Try it: Starting at the line with "Screen dimensions: 1400x843" and stopping at the final line, retype the data below exactly; do not carry over any pictures.

Material provided:

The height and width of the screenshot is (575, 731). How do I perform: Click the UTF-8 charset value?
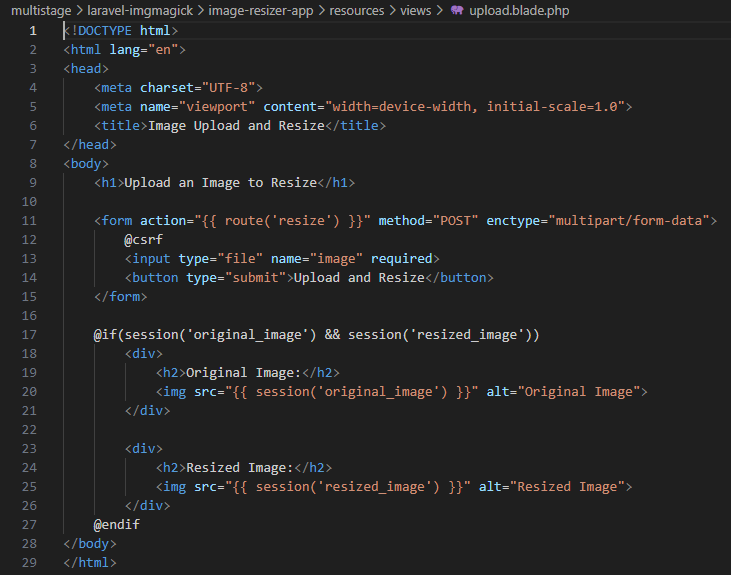229,88
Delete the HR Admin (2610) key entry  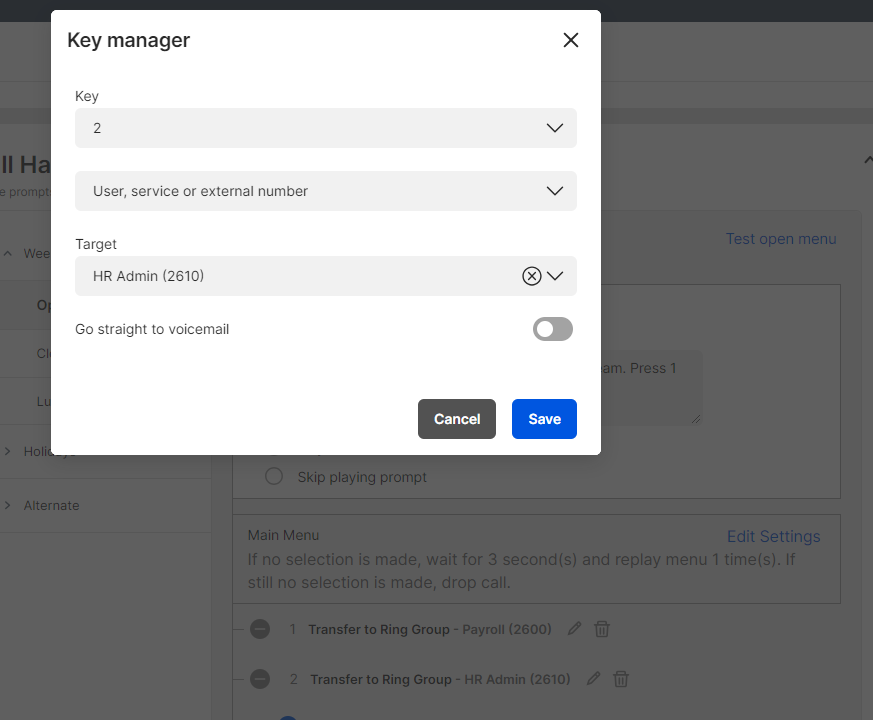(x=621, y=679)
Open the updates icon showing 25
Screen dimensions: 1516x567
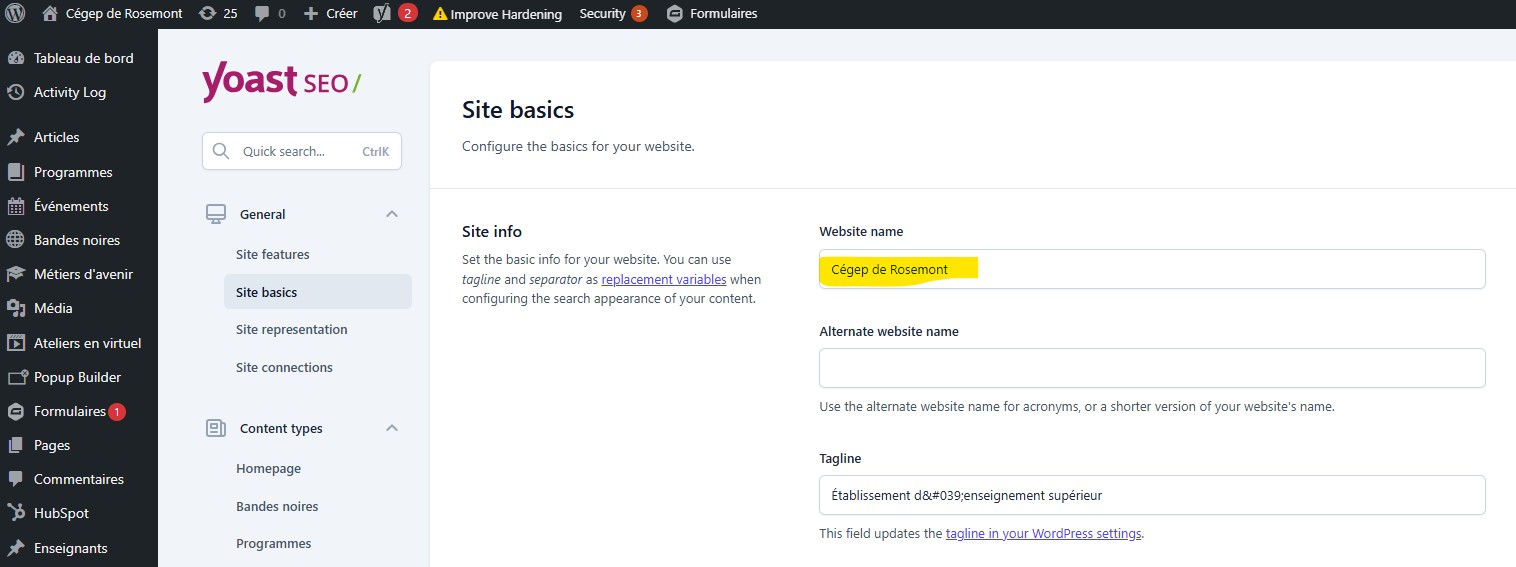tap(207, 14)
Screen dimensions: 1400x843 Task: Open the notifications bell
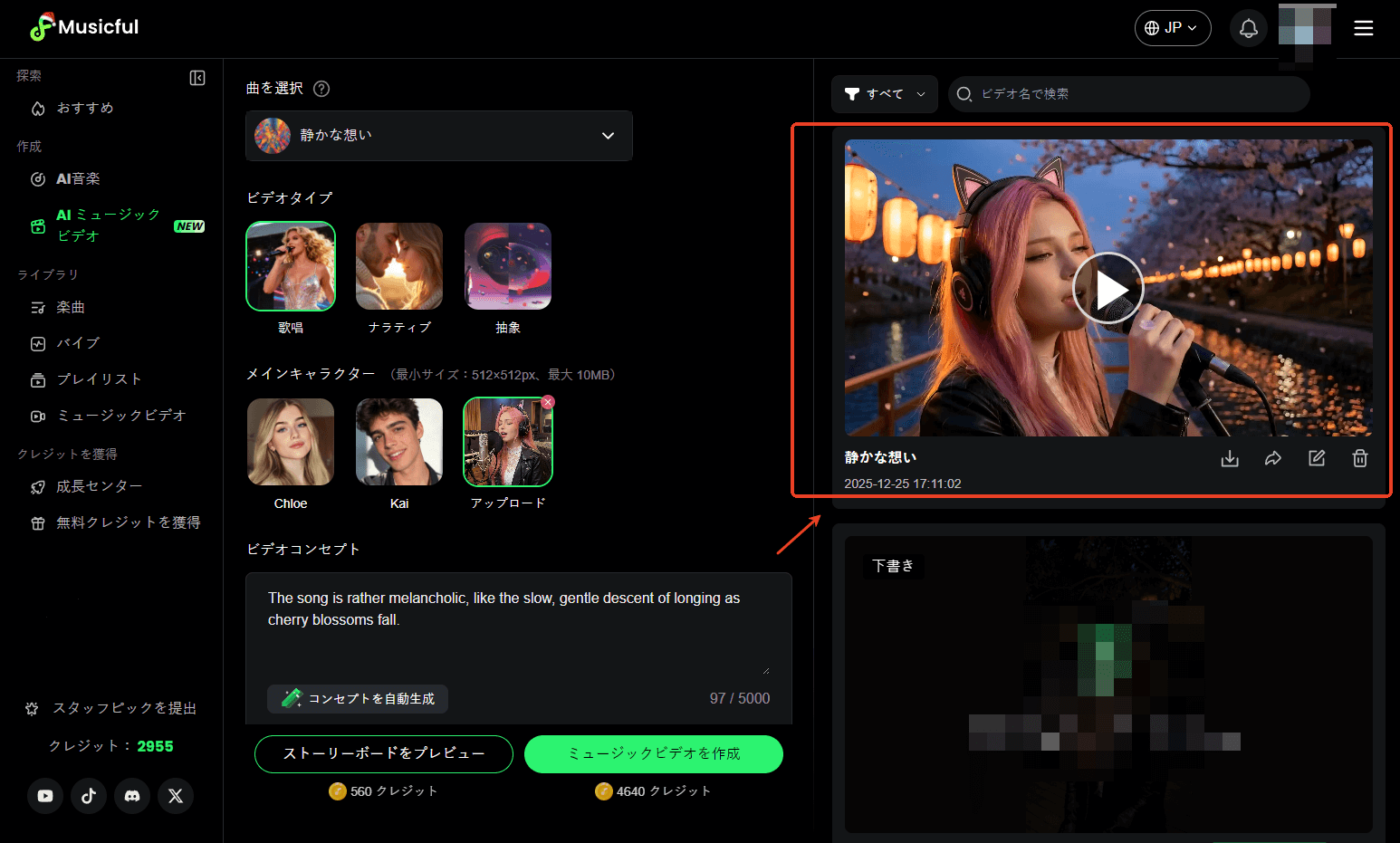pos(1248,28)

Written answer:
Screen dimensions: 1400x843 Task: Open the notifications bell
pos(1248,28)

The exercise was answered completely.